(Pixel coordinate grounding data)

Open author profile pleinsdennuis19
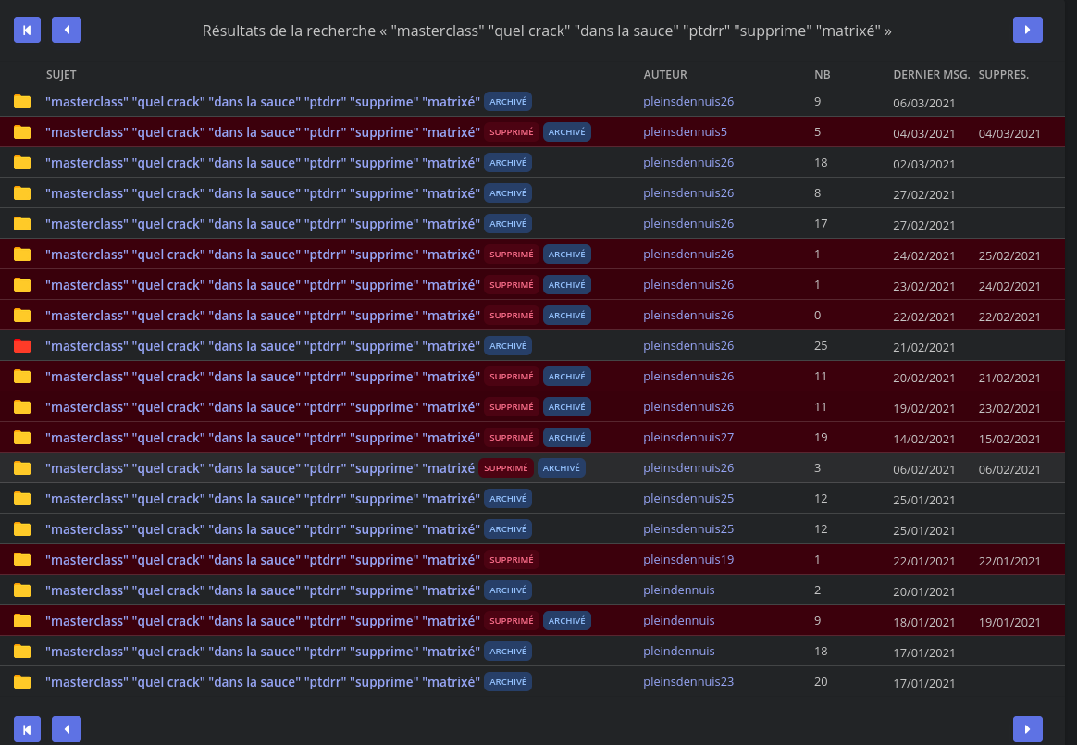Image resolution: width=1077 pixels, height=745 pixels. pyautogui.click(x=688, y=559)
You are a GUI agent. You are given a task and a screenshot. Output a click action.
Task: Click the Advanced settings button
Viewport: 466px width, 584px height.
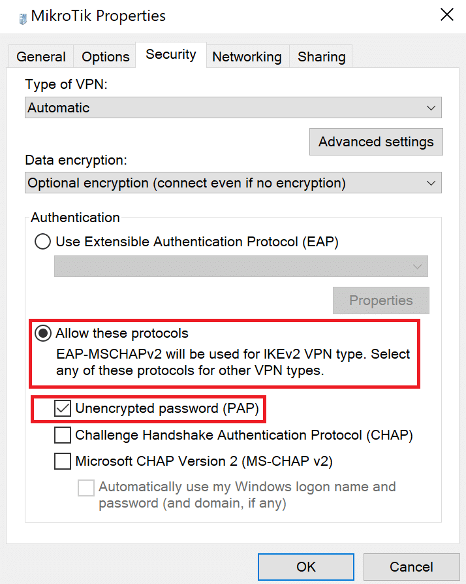coord(375,142)
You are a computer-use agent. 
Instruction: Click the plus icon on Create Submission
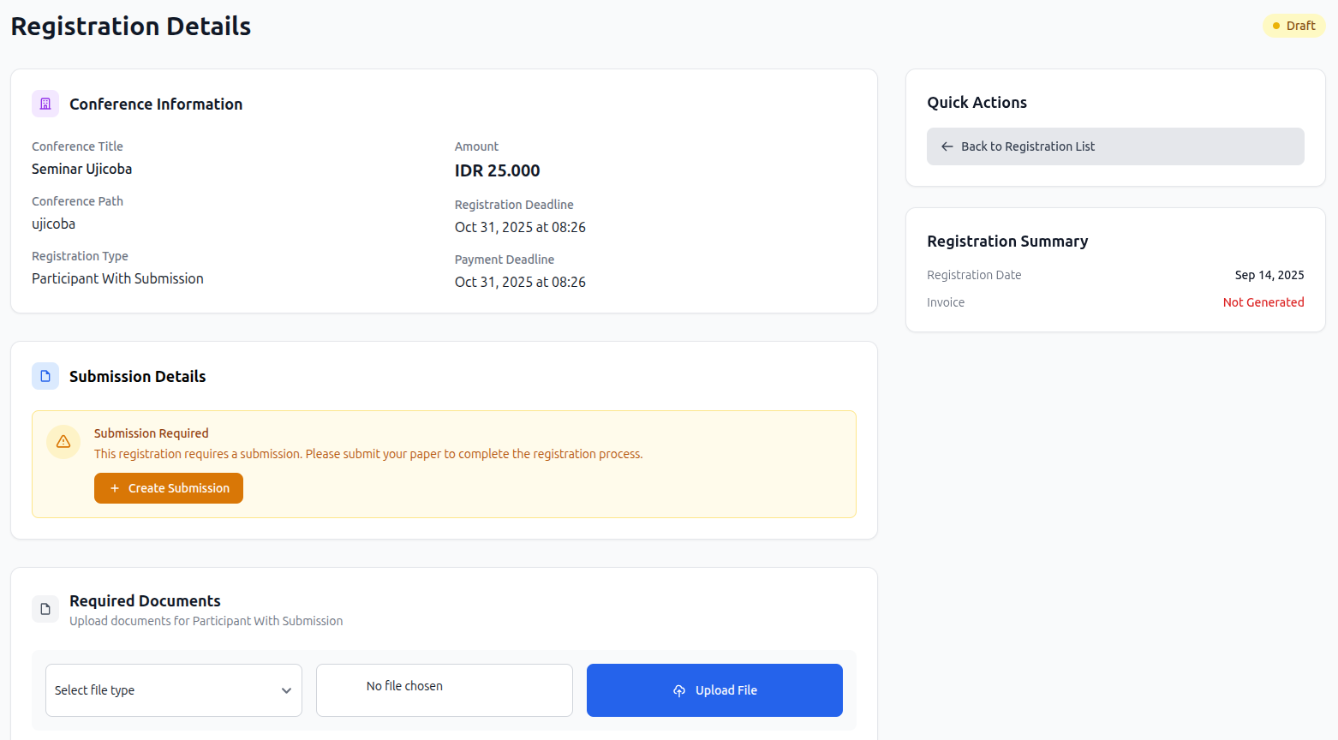114,488
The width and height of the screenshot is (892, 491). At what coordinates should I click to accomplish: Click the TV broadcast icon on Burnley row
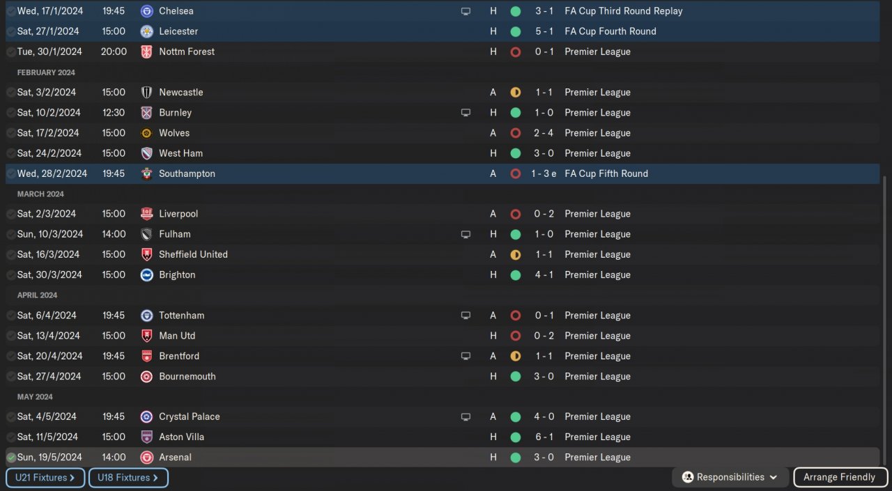(x=466, y=113)
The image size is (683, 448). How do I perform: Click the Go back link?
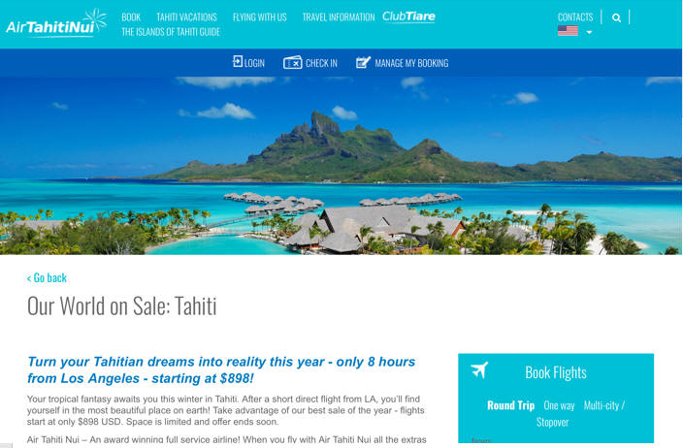(x=47, y=277)
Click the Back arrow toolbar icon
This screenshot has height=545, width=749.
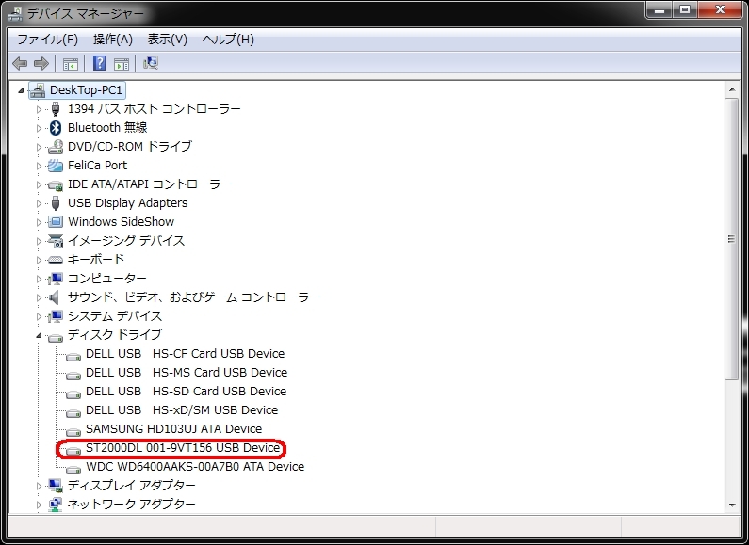click(x=20, y=63)
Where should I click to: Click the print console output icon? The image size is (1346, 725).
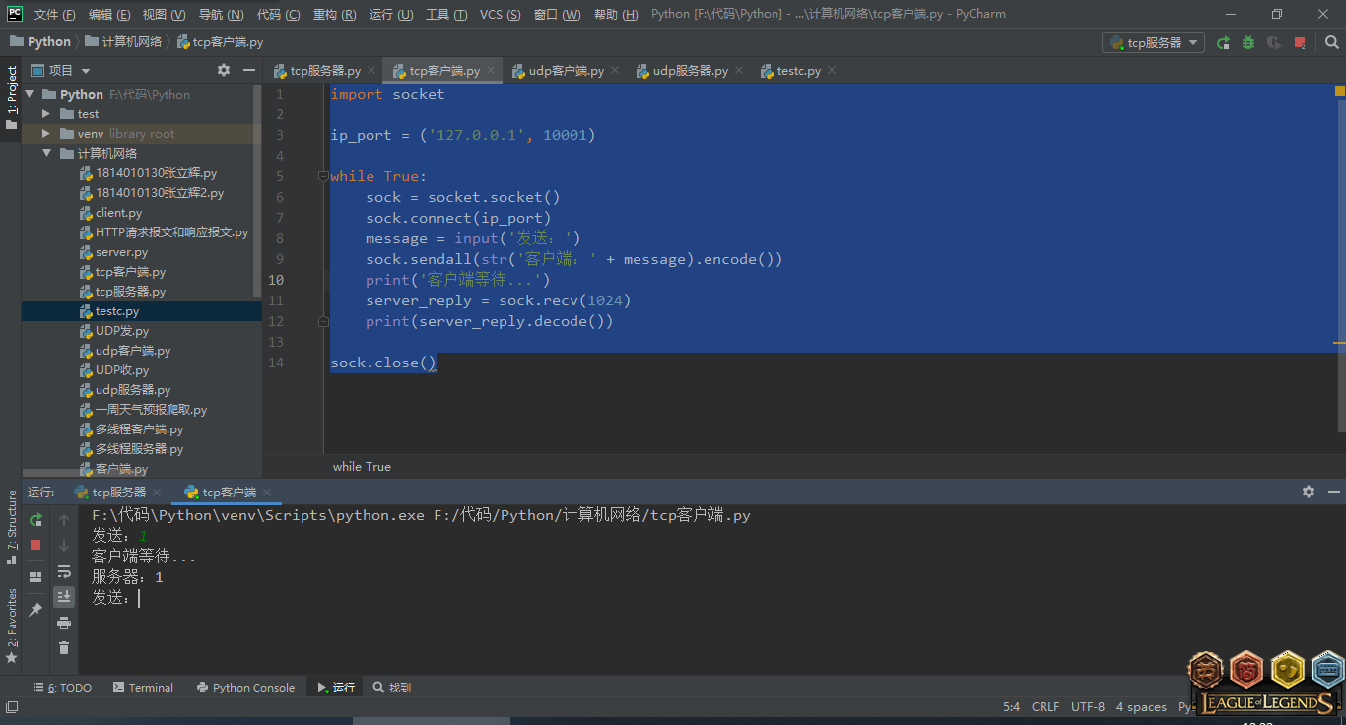[x=64, y=623]
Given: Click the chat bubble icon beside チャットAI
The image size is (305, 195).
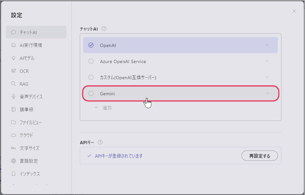Looking at the screenshot, I should click(13, 32).

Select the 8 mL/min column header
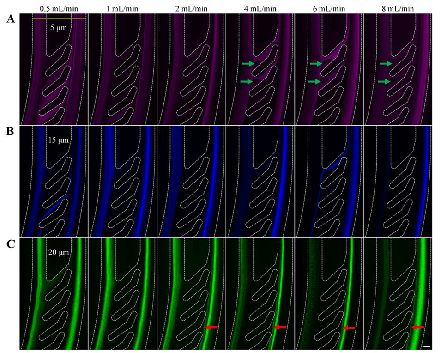(398, 8)
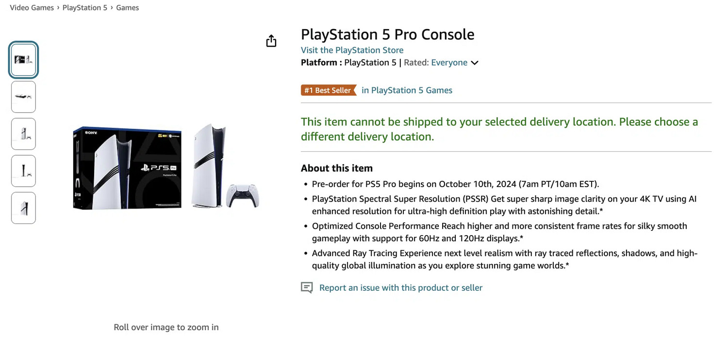This screenshot has width=728, height=349.
Task: Click the Roll over image to zoom in text
Action: (166, 327)
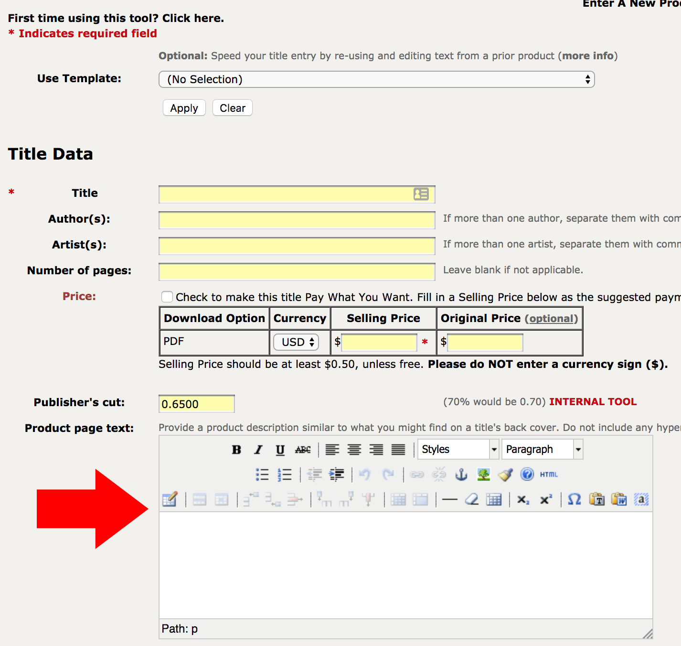The width and height of the screenshot is (681, 646).
Task: Enable the Pay What You Want checkbox
Action: (167, 297)
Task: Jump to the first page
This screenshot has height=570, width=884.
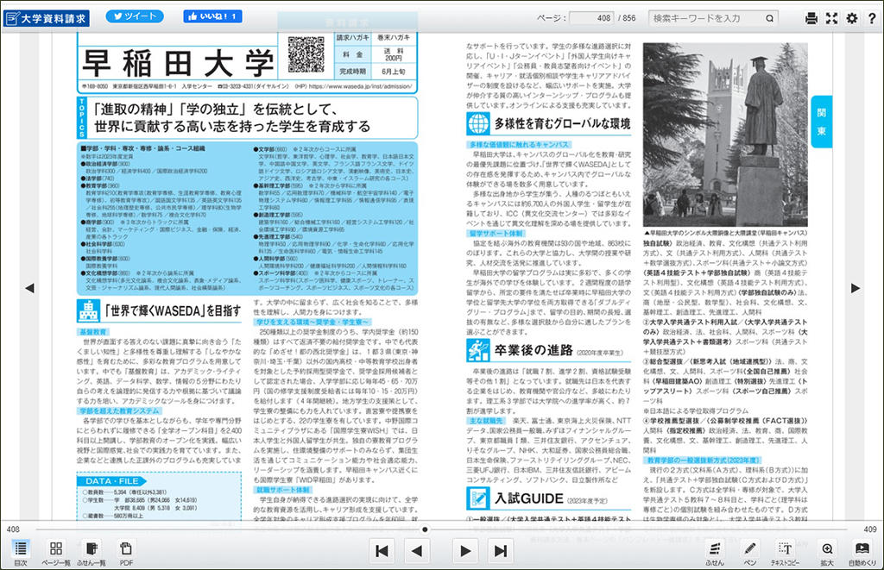Action: point(382,551)
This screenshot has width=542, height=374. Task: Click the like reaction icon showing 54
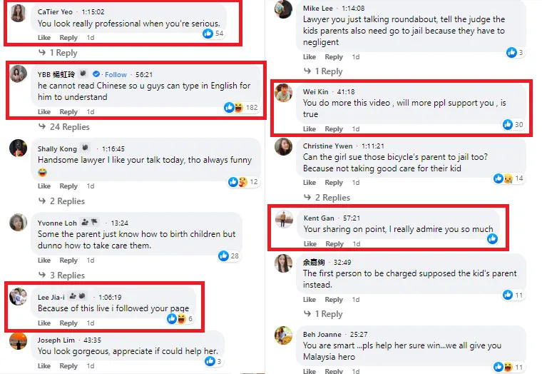208,34
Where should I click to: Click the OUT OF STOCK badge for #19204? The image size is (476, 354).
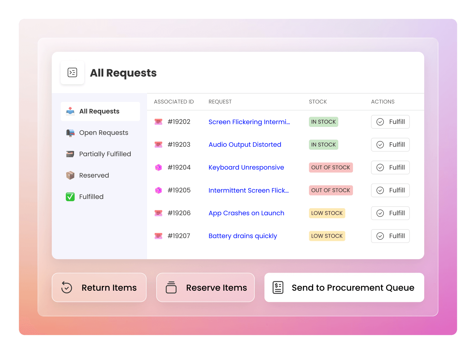tap(331, 168)
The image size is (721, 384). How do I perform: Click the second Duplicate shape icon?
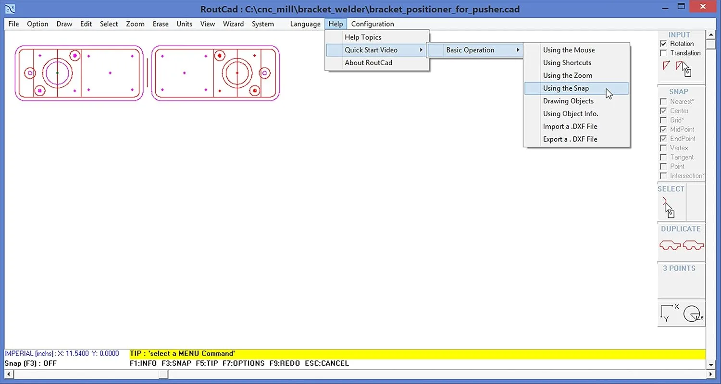tap(694, 245)
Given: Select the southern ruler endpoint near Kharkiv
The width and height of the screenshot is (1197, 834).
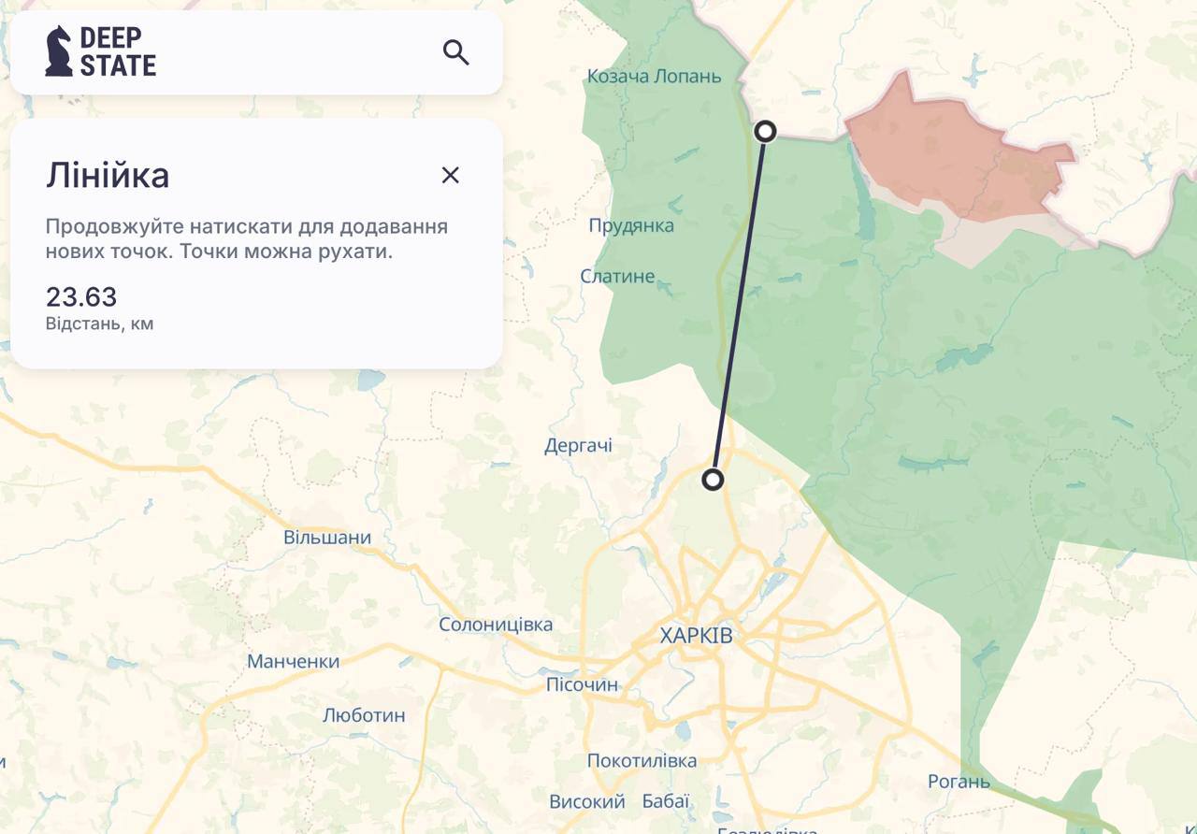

» **Task description**: Print the data above from its first line through the line that has "Given: Click the", exactly and with nothing else, omitting pictures.

» **Response to the exercise**:
Open author profile pleinsdennuis19
Image resolution: width=1077 pixels, height=745 pixels. pyautogui.click(x=688, y=559)
You are a GUI agent. You are given a task and a screenshot. Output a click action.
Task: Click the Advanced settings button
Viewport: 466px width, 584px height.
coord(375,142)
You are a computer-use agent. 
Instruction: Click the plus icon on Create Submission
114,488
The width and height of the screenshot is (892, 491). At what coordinates should I click to accomplish: Click the TV broadcast icon on Burnley row
(x=466, y=113)
The image size is (683, 448). How do I perform: Click the Go back link?
(x=47, y=277)
Click the Back arrow toolbar icon
This screenshot has height=545, width=749.
click(x=20, y=63)
Where should I click to: Click the print console output icon? The image size is (1346, 725).
[x=64, y=623]
Given: Click the chat bubble icon beside チャットAI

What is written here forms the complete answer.